* [MATERIAL FOR THIS TASK]
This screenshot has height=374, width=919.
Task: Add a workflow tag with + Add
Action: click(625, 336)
==
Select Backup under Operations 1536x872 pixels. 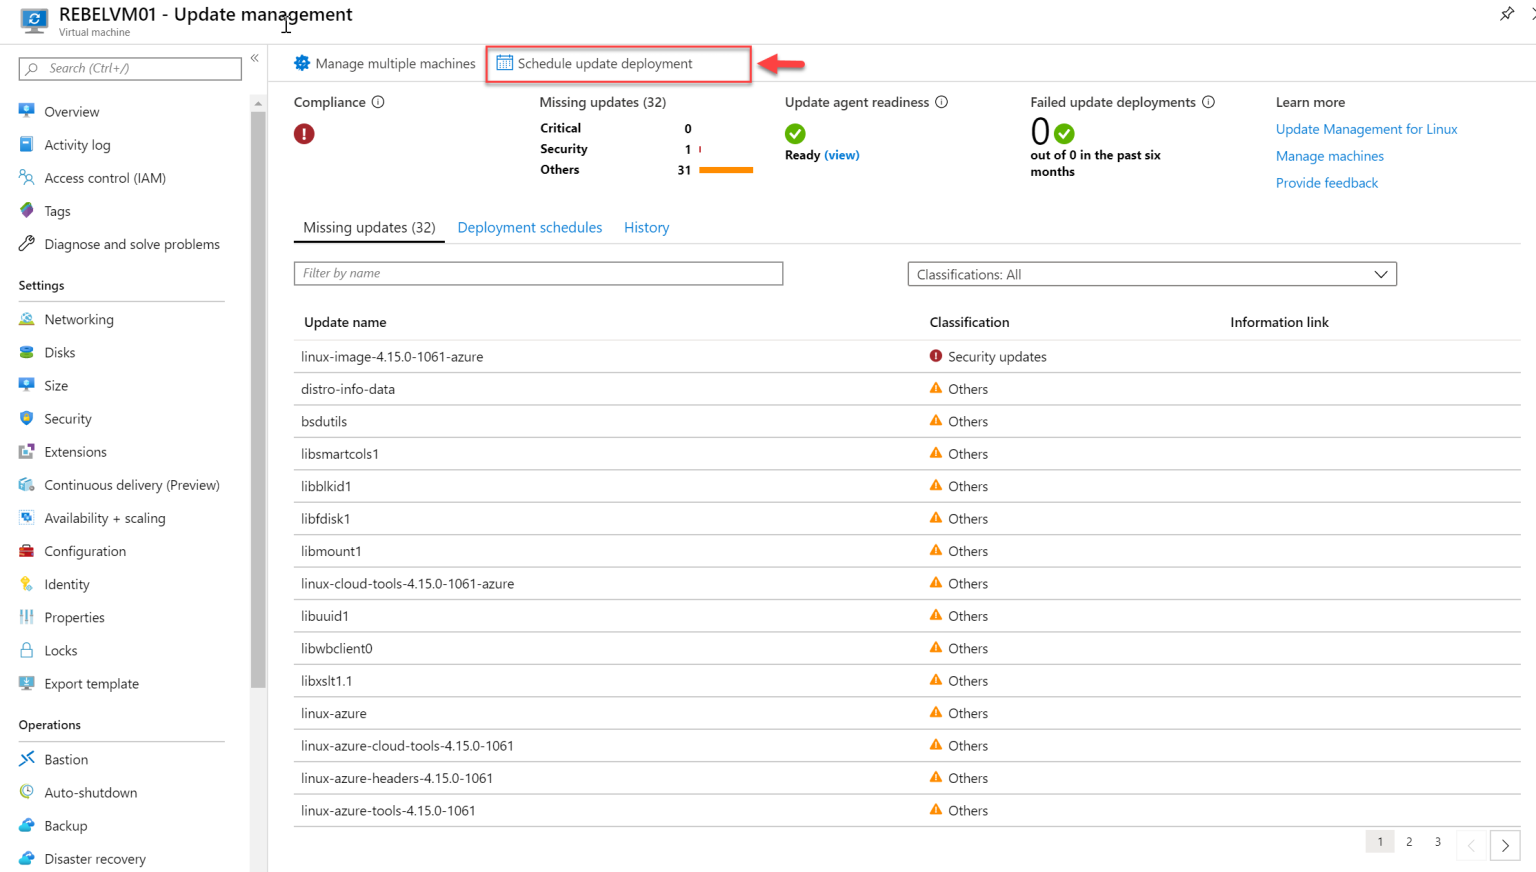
==
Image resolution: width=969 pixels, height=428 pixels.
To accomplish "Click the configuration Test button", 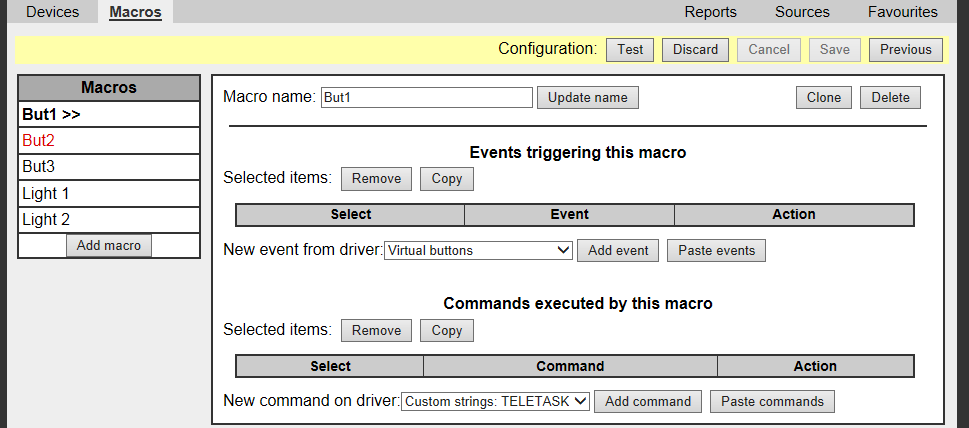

* [EXERCISE DIRECTIONS] Please set down, exactly and with no pictures, the lines in the entries above starting at the one holding "Image resolution: width=969" and ending at the one holding "the configuration Test", ends included.

* [SOLUTION FOR THIS PROBLEM]
Image resolution: width=969 pixels, height=428 pixels.
To accomplish "Click the configuration Test button", 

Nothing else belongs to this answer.